** WHAT YOU NEED TO DO **
Return every line in the entries below where the word "each" shows up.

Entries taken from a collection
· · ·
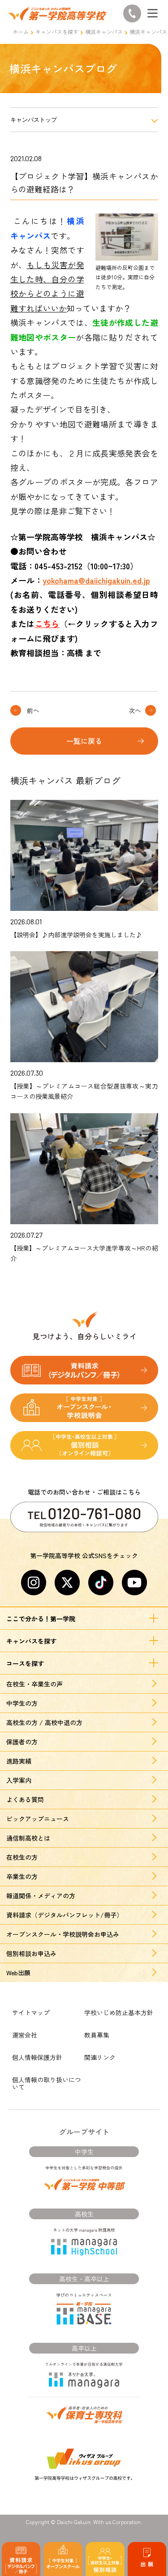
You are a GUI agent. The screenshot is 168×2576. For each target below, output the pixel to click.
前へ (33, 710)
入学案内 (18, 1780)
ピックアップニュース (37, 1818)
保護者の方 (22, 1741)
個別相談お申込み (31, 1953)
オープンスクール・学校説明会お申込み (62, 1934)
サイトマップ (31, 2012)
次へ (135, 710)
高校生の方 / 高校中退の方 (44, 1722)
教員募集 (96, 2034)
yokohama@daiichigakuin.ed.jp (96, 580)
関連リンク (100, 2057)
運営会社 (24, 2034)
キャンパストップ (33, 119)
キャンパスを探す (56, 31)
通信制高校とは (28, 1837)
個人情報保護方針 (37, 2057)
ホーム (21, 31)
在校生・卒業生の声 (34, 1683)
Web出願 (18, 1972)
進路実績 (18, 1760)
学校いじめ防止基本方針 (118, 2012)
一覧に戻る (84, 740)
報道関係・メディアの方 (40, 1895)
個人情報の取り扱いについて (46, 2083)
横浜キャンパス (104, 31)
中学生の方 (22, 1703)
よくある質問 (25, 1799)
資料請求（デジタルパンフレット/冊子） (64, 1914)
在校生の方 (22, 1857)
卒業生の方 (22, 1876)
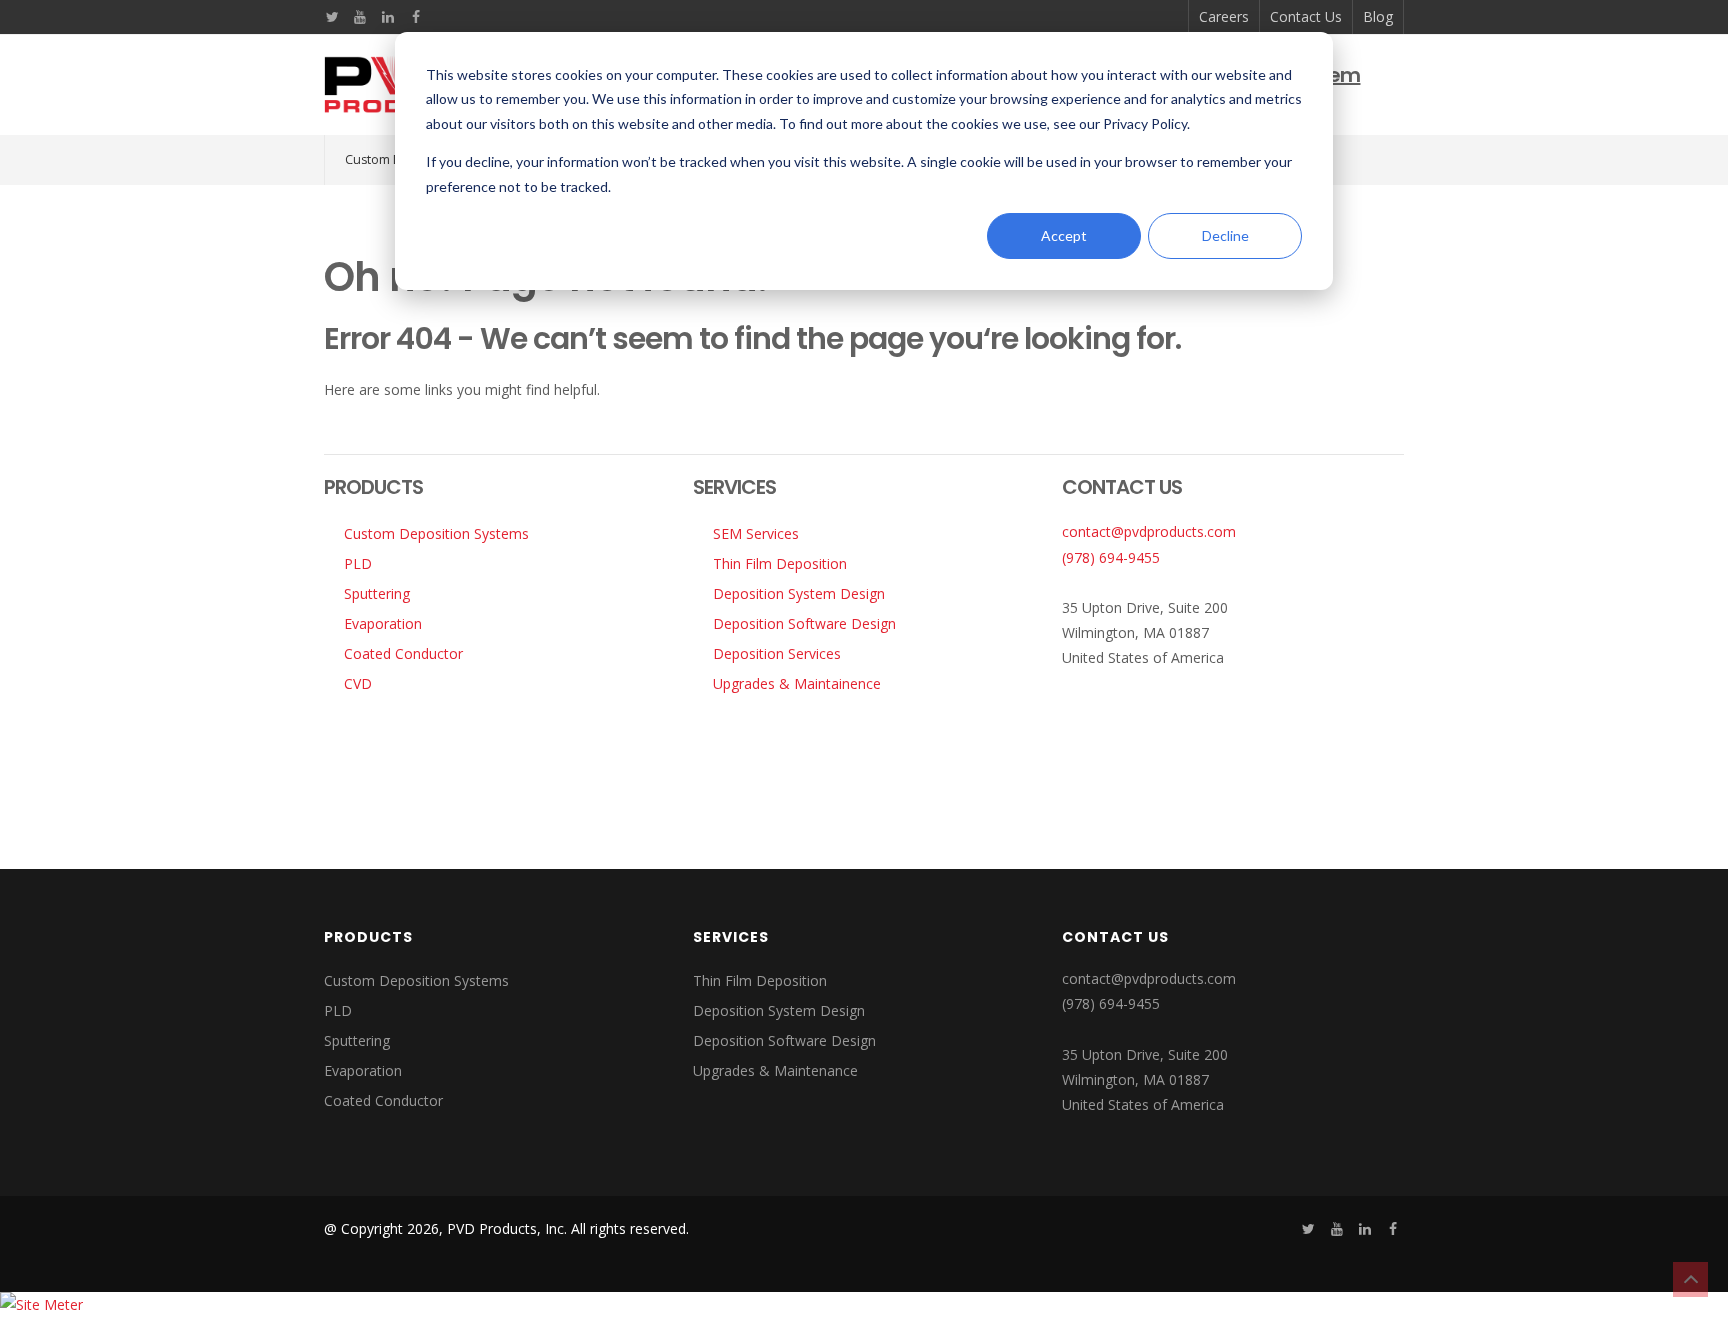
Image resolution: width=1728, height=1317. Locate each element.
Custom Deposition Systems (436, 533)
· · ·
** ANSWER BOX **
You are a GUI agent. The screenshot is 168×2576. For each target below, output the pixel to click.
Image resolution: width=1728, height=1317. Locate each element.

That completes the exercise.